In fact, the Archbishop of Canterbury picked up on a similar notion in a speech last night in London when he called for both the Church and the City to recover a moral imagination as we strive to reconnect finance and business with the moral ends to which they are the means (the common good). Imagination is not fantasy – imagination involves the power to conceive of something that isn’t yet apparent, but which might be gradually shaped.

Anyway, the ‘search for Jesus’, rather than being tacky or inappropriate, raises all sorts of really interesting questions. For example, the point of the gospels is that the reader is supposed to be shocked and surprised by (a) who Jesus is – and isn’t, and (b) who it was who received – or couldn’t receive – his invitation to look and see and think and live differently – discovering that grace is about God’s generosity and not our merit. So:

  • what sort of Jesus will be sought for this show?
  • will he be like the Mark Wallinger statue on the fourth plinth in Trafalgar Square, simply human and vulnerable to what the world can throw at him, or a macho man? A wimp in a white nightie or an insensitive male chauvinist? A political revolutionary or a hapless victim?
  • how do you portray the sheer charisma that gets a bizarre collection of twelve people (with loads of other followers) to live a dream followed by a nightmare followed by a fraught life of new living that leads them all to an early death… and to change the world for ever?

I am intrigued to see how we make the connection between the stage Jesus of the musical and the one we read about in the gospels and experience in our life and worship. After all, ‘popular culture’ involves ‘people where they are’. Call me common, but I am curious about what this latest search for a star might hold in terms of potential for conversation, debate, imagination, questioning and exploration – all in a medium that will engage more people than sit in all our churches put together each week.

En route we might even take a sideways look at how Jesus has been portrayed in film and theatre: Pasolini’s The Gospel of St Matthew, Arcand’s Jesus of Montreal, Monty Python’s Life of Brian (which, as the title suggests, is primarily about Brian and not Jesus…), Zeffirelli’s Jesus of Nazareth, Kazantzakis’ The Last Temptation of Christ.

Count me in.
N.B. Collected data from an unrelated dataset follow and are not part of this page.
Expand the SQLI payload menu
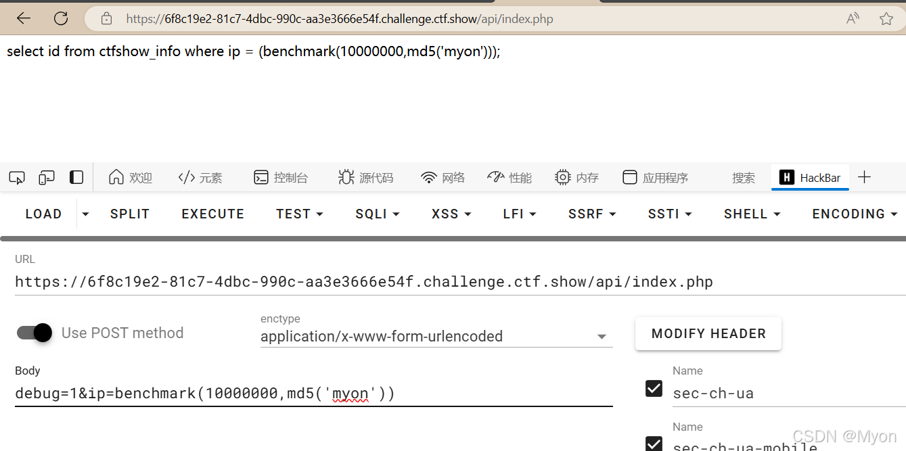This screenshot has height=451, width=906. click(x=378, y=214)
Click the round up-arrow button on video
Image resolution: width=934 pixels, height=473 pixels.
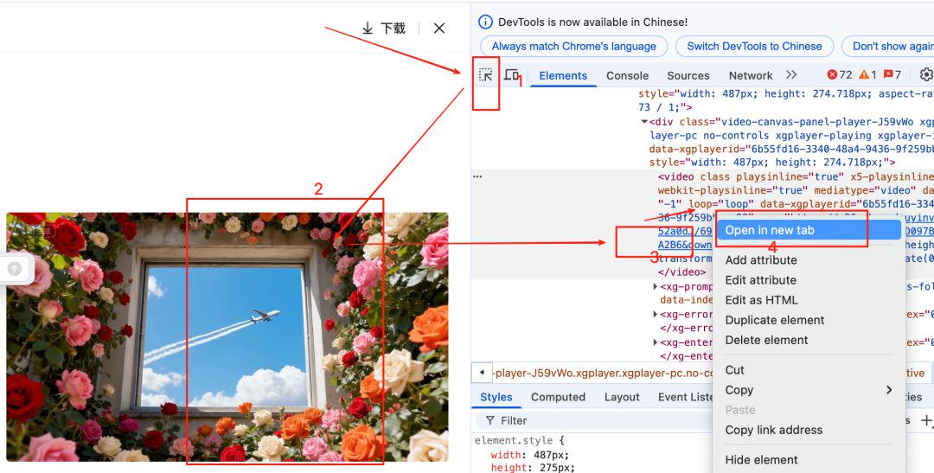(15, 269)
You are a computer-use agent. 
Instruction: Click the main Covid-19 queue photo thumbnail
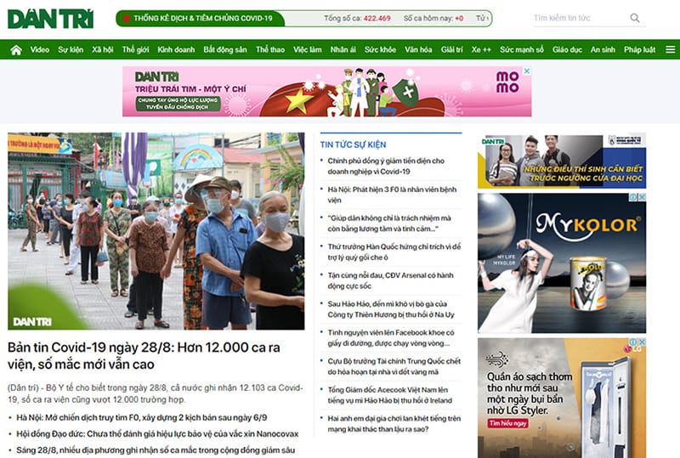[156, 230]
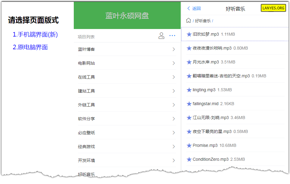The height and width of the screenshot is (184, 290).
Task: Open the 电影网站 list item
Action: tap(127, 63)
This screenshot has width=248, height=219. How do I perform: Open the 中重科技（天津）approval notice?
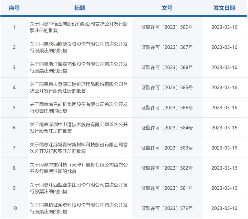(79, 168)
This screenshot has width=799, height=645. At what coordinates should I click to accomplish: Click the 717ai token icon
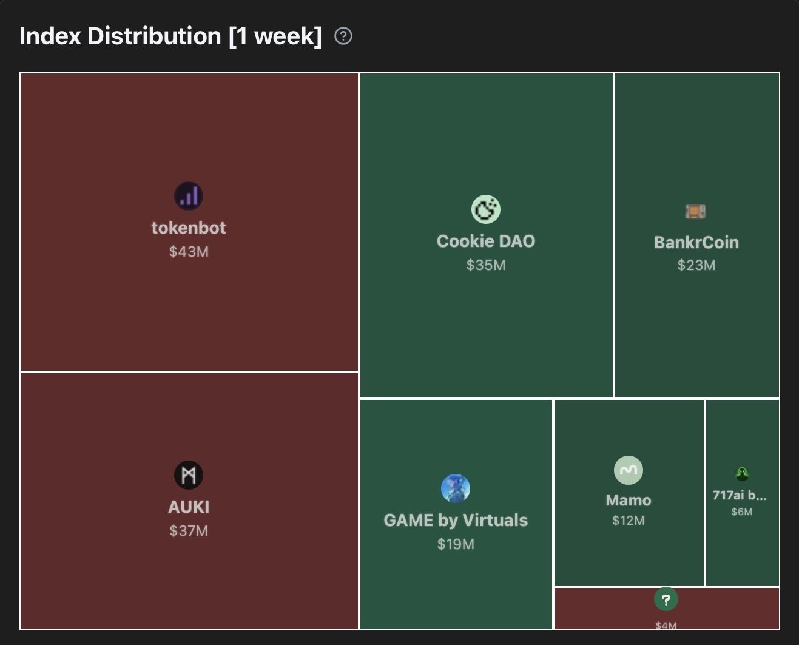(742, 474)
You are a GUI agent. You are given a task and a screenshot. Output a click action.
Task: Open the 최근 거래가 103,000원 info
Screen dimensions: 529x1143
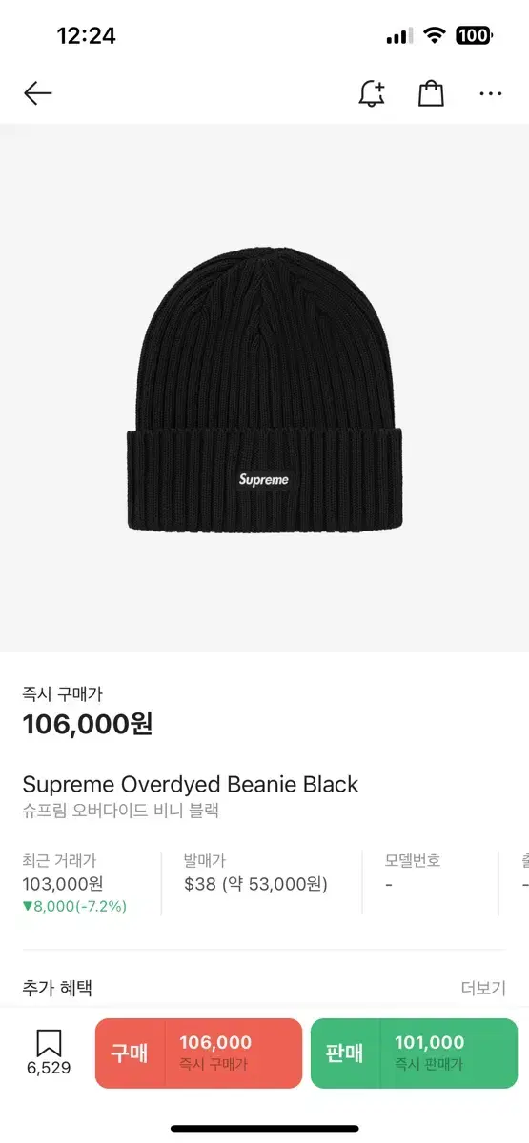(74, 883)
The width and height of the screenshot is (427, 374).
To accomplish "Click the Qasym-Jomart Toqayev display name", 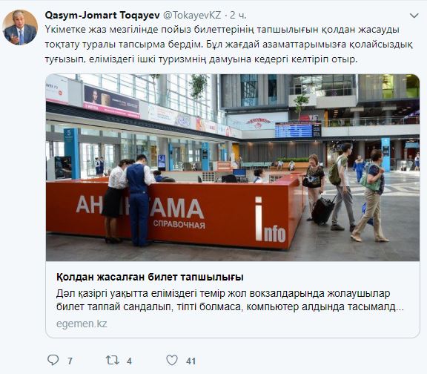I will tap(102, 16).
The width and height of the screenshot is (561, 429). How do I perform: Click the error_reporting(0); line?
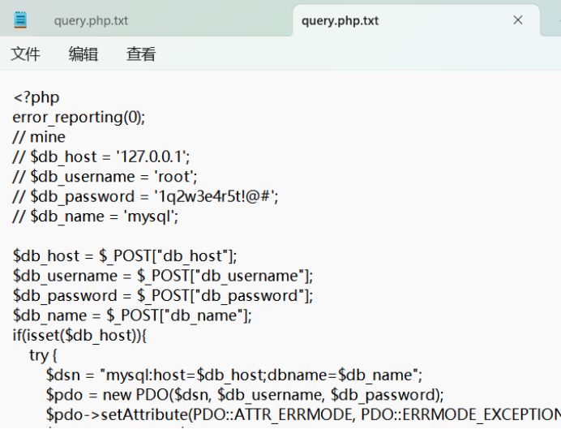click(x=79, y=117)
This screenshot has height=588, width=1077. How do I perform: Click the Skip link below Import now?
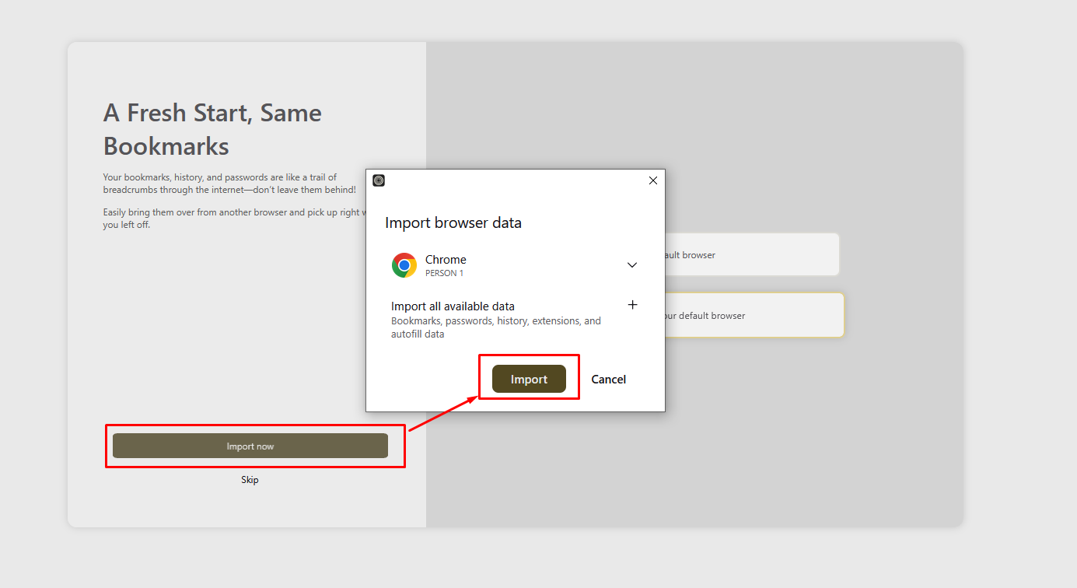250,479
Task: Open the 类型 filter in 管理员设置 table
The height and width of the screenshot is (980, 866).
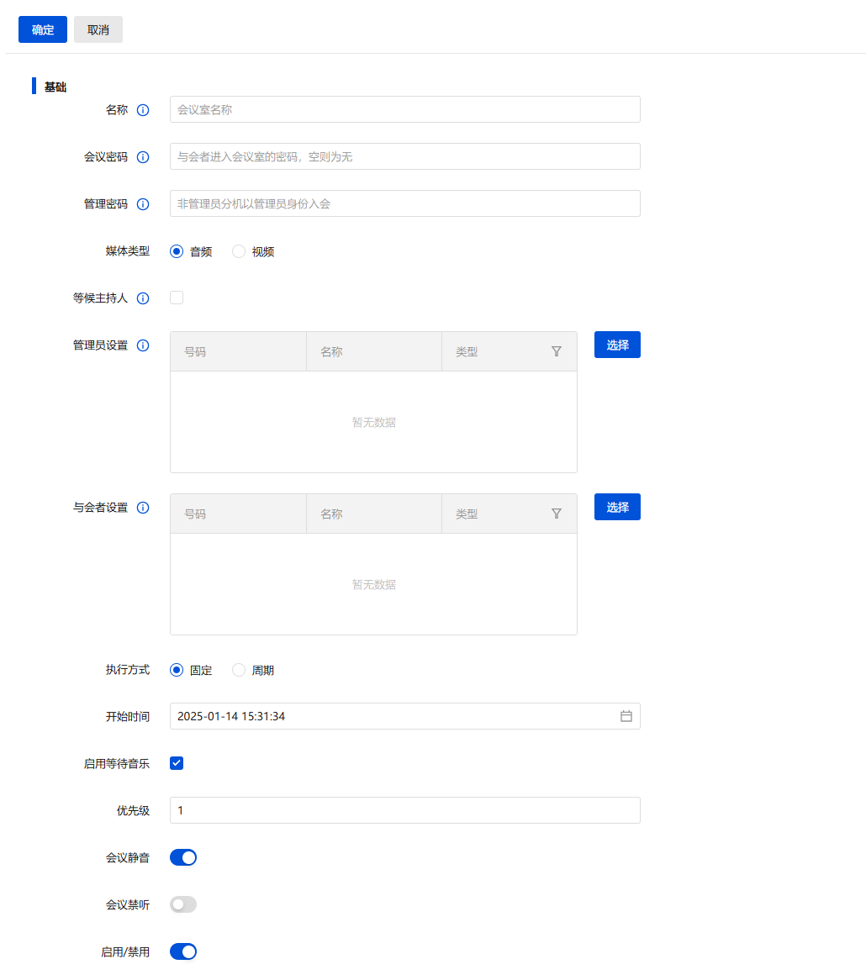Action: (x=557, y=351)
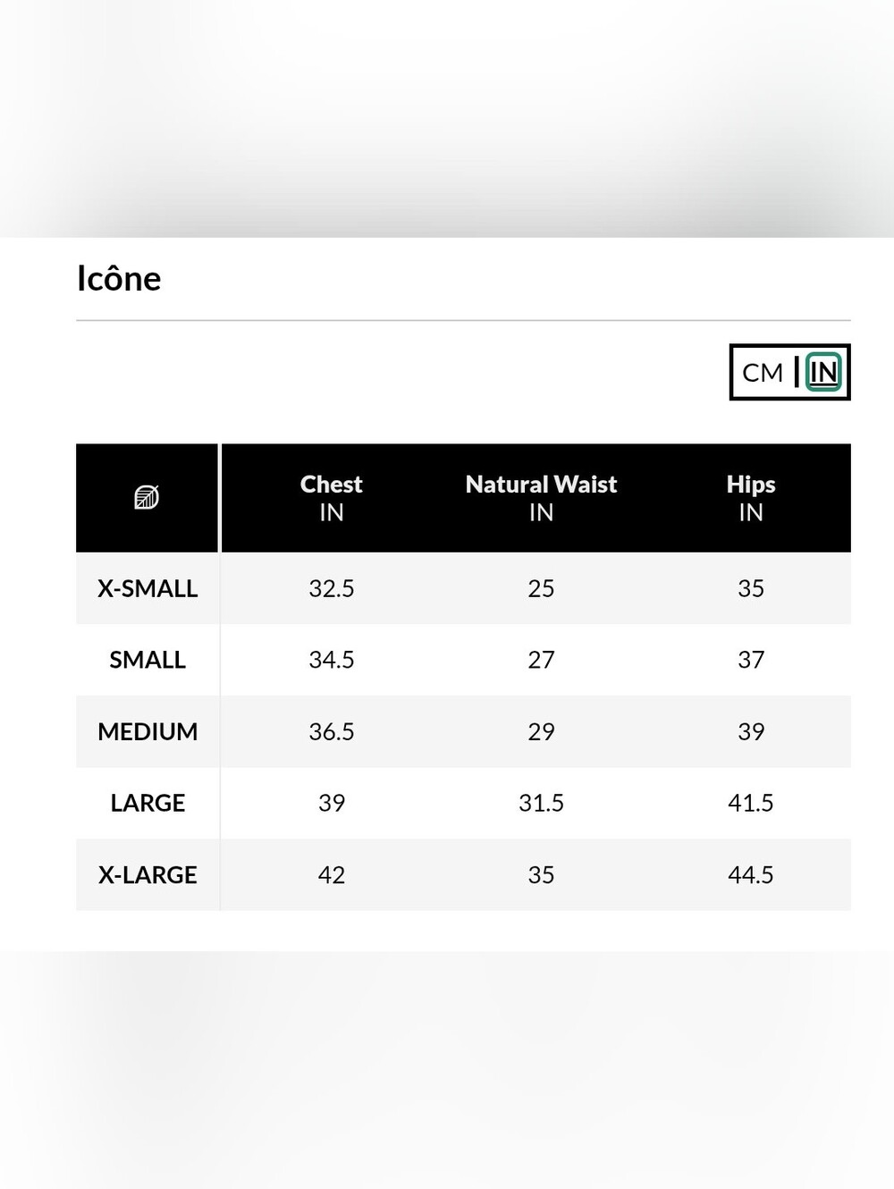The image size is (894, 1189).
Task: Click the leaf icon in table header
Action: tap(147, 497)
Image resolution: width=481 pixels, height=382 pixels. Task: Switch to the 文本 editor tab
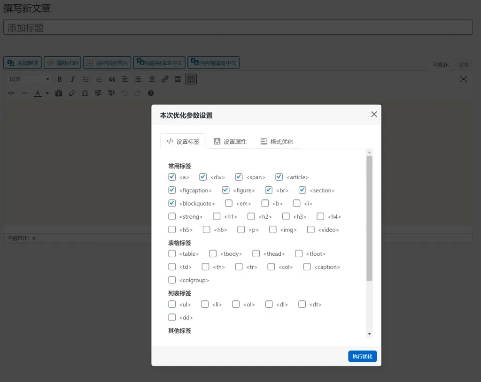(x=464, y=64)
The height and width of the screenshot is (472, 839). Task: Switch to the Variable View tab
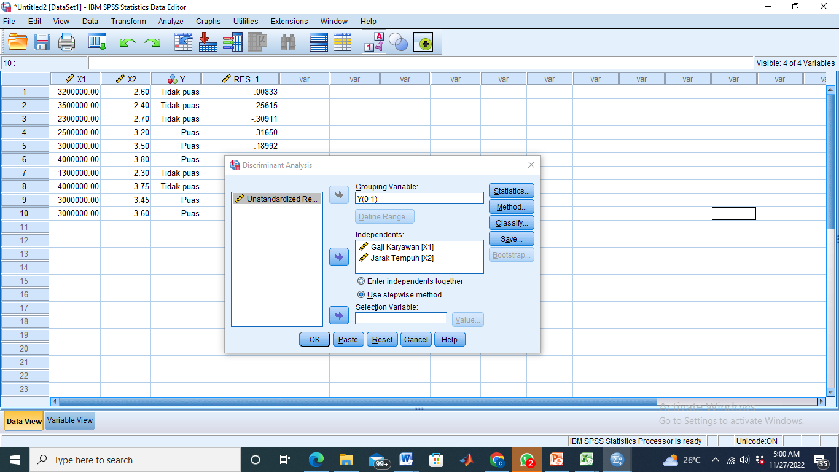tap(70, 421)
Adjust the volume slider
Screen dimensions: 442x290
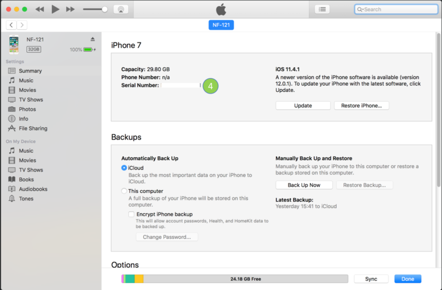point(104,9)
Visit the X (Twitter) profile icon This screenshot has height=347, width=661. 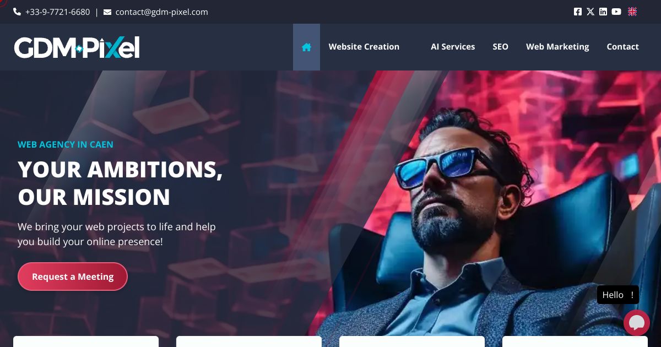point(590,12)
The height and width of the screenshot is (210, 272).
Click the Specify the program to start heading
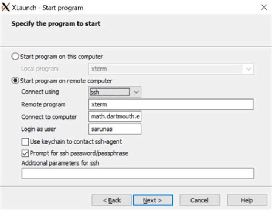coord(56,23)

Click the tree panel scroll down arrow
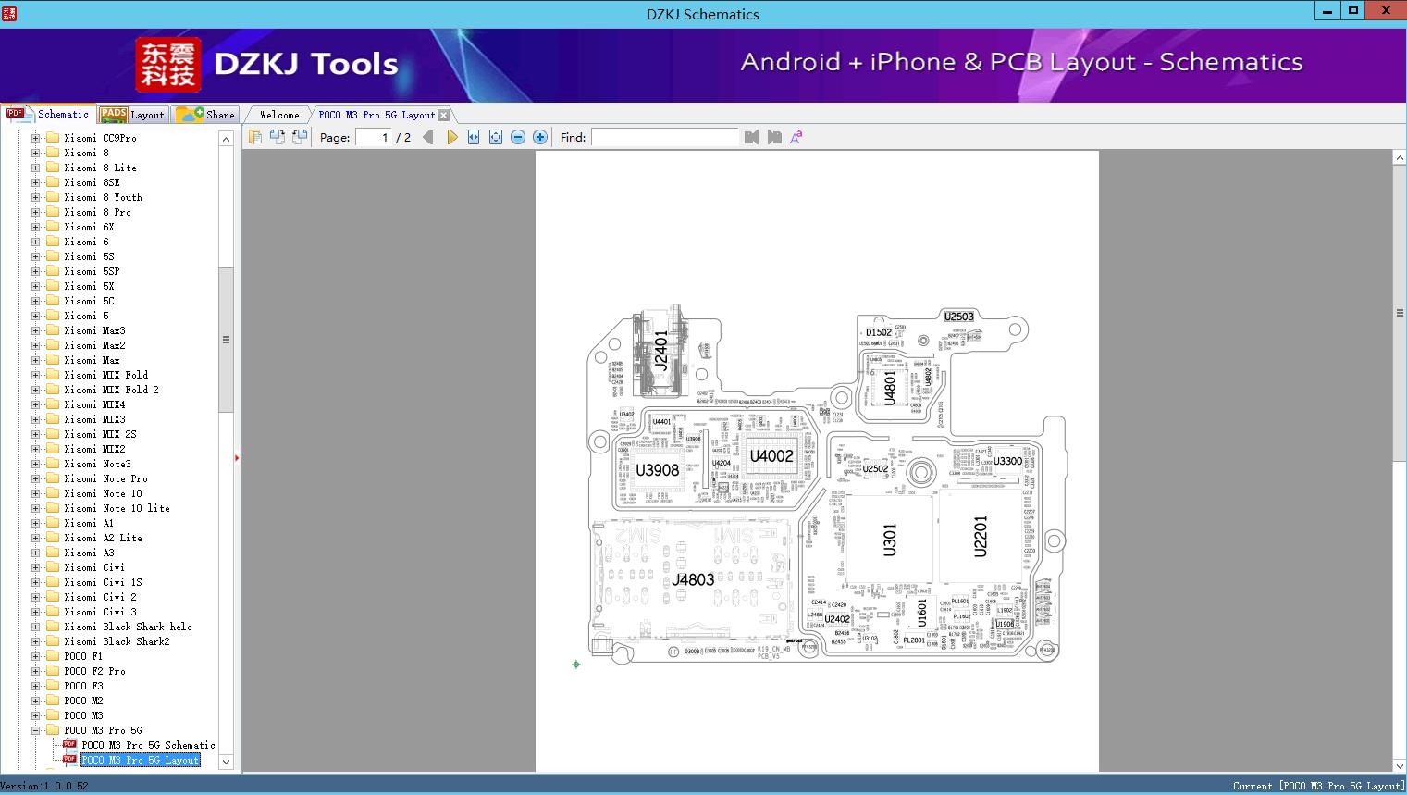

My imagination has been awoken.

One of the challenges of Christmas is to say something sensible and enlightening that doesn’t descend into unworldly piety or sentimental wishful thinking. After all, we are celebrating Christmas while the little town of Bethlehem is surrounded by a dirty great wall, a bombing in Syria elicits the hurt response from a government minister (who clearly doesn’t ‘do’ irony) that “we wouldn’t hurt our own people”, Baghdad explodes in fear, Egypt ferments, parts of Africa starve, global financial systems totter, and the poorest people in Britain are about to enter a year of fear. It almost seems indecent to light up a tree and sing about ‘peace on earth’.

So, why do we?

In this last week – my first Christmas in Bradford – I was asked to say something at the City Carol Service attended by hundreds of people at Bradford Cathedral. It is pointless hoping that the service will speak for itself as the language both of carols and readings seems quite alien to the regular discourse of most people. So, I tried to pull the ‘now’ into the big picture of God’s presence in the world. Basically, Christmas is about the good news that God has not waited for us to climb our way out of the mess of life towards his unsullied glory… where we might find escape, relief or reward; rather, Christmas should shock us with the almost insane news that God has chosen to come among us, as one of us, thereby whispering into the business of human life that God is on our side – he is for us as well as with us.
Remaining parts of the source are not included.